Dataset excerpts:
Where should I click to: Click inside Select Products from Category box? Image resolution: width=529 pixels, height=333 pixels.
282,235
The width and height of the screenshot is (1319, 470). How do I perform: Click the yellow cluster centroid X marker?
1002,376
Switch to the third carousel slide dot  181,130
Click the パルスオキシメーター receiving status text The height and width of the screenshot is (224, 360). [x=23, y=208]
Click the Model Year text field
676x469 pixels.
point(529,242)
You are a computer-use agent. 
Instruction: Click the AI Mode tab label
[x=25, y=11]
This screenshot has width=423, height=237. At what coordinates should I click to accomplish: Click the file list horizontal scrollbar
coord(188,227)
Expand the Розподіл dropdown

Exercise goal: When a line in the material includes the word "text", copy it out.

Exercise output:
Click the パルスオキシメーター receiving status text The height and width of the screenshot is (224, 360). [x=23, y=208]
Click the Model Year text field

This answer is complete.